▶ **Supplied material**

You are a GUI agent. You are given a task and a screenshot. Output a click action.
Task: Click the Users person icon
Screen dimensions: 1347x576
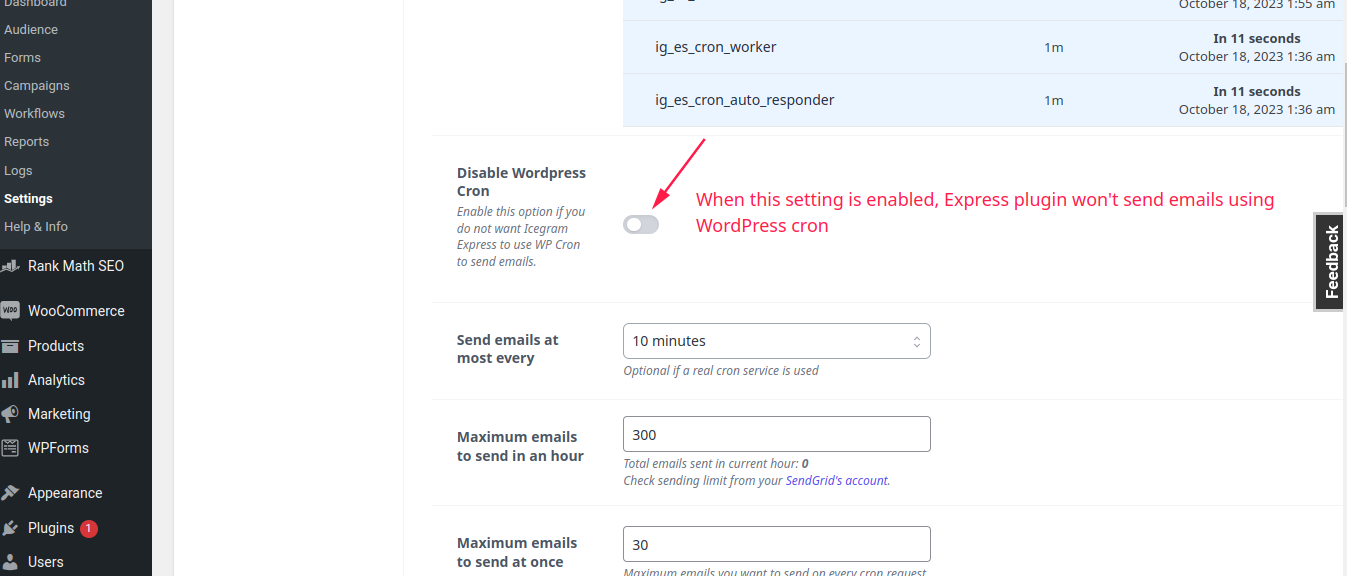pyautogui.click(x=10, y=562)
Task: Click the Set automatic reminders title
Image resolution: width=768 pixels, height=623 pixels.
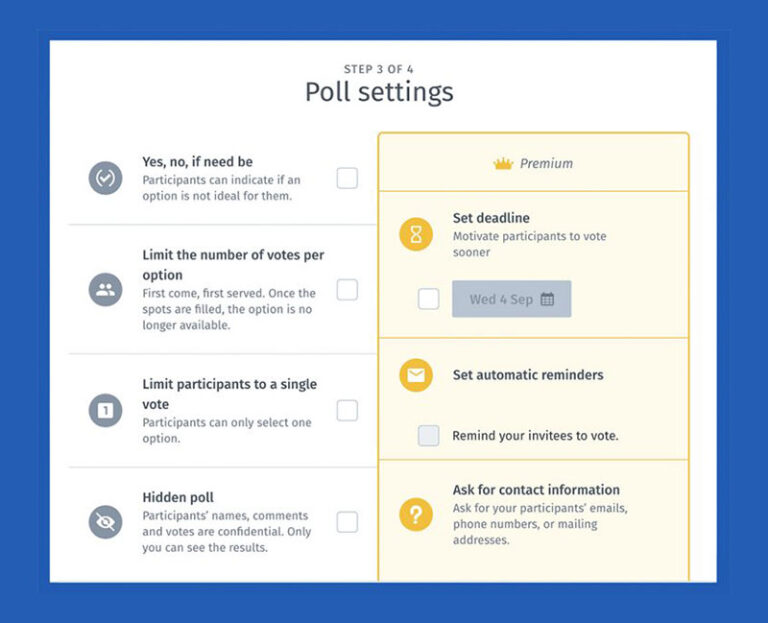Action: pos(528,375)
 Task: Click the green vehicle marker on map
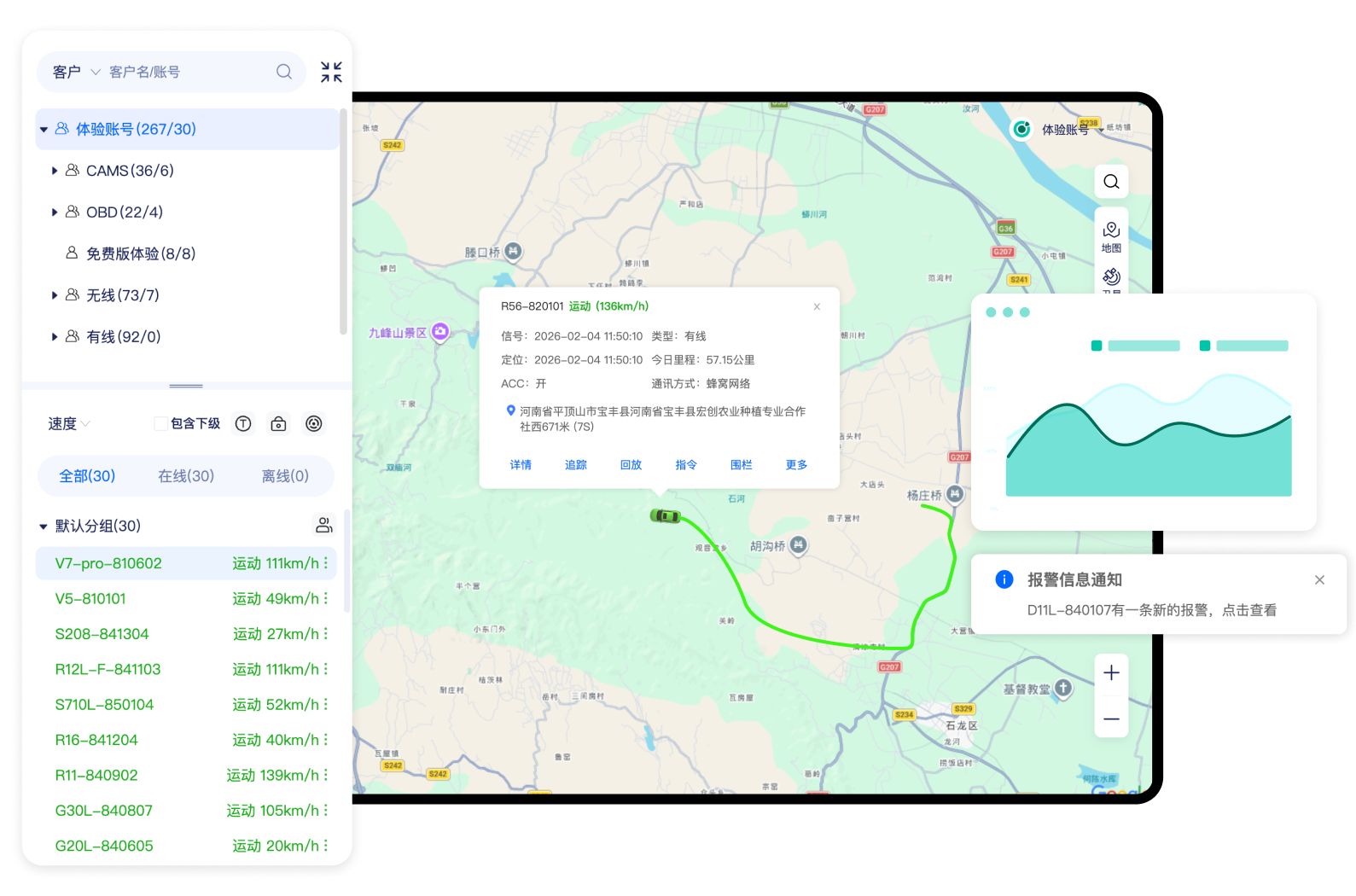(x=665, y=515)
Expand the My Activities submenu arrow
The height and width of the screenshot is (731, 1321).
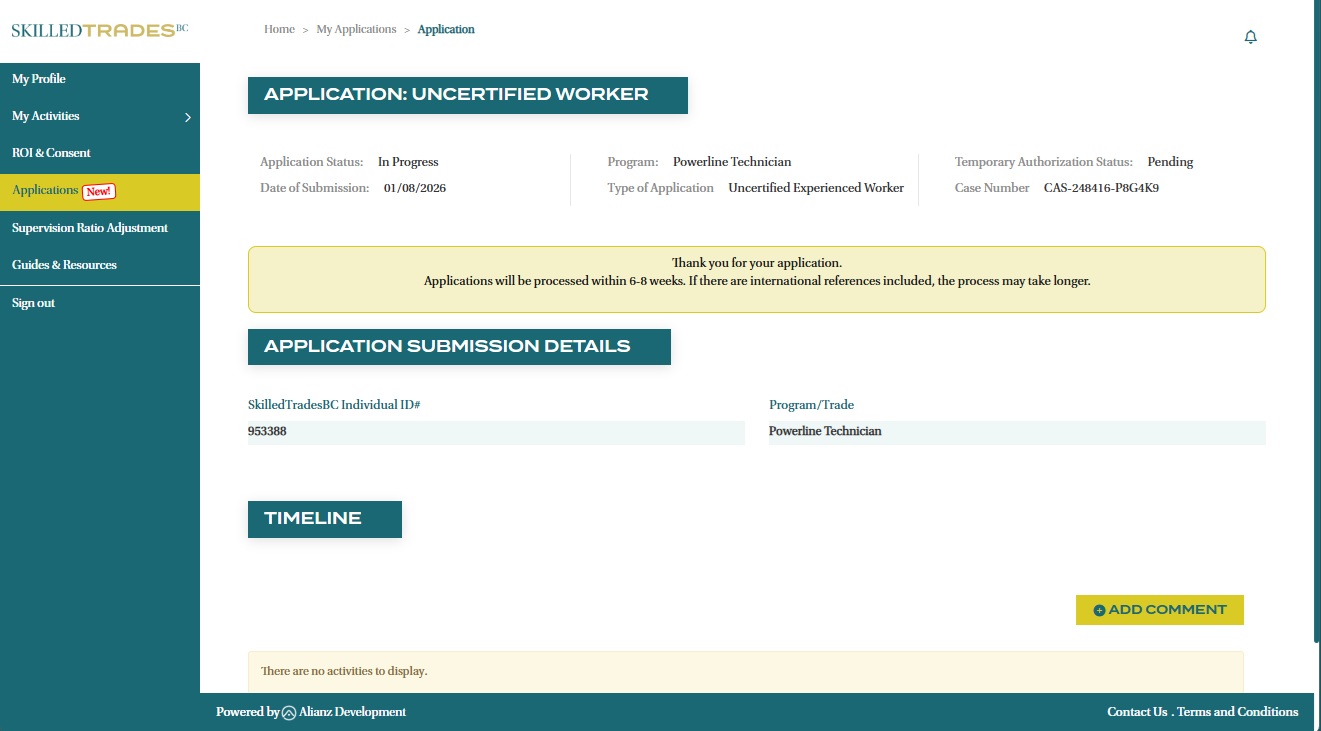click(x=187, y=118)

▶ **What is required**
Copy the records above exactly, omitting every picture.

▶ **Expected output**
You are a GUI agent. You are given a task and a screenshot. Output a click action.
Task: Click the Users person icon
Screen dimensions: 1347x576
pyautogui.click(x=10, y=562)
Task: Click the Set automatic reminders title
Image resolution: width=768 pixels, height=623 pixels.
Action: pos(528,375)
 Task: Click the green vehicle marker on map
(x=665, y=515)
Expand the My Activities submenu arrow
The height and width of the screenshot is (731, 1321).
click(x=187, y=118)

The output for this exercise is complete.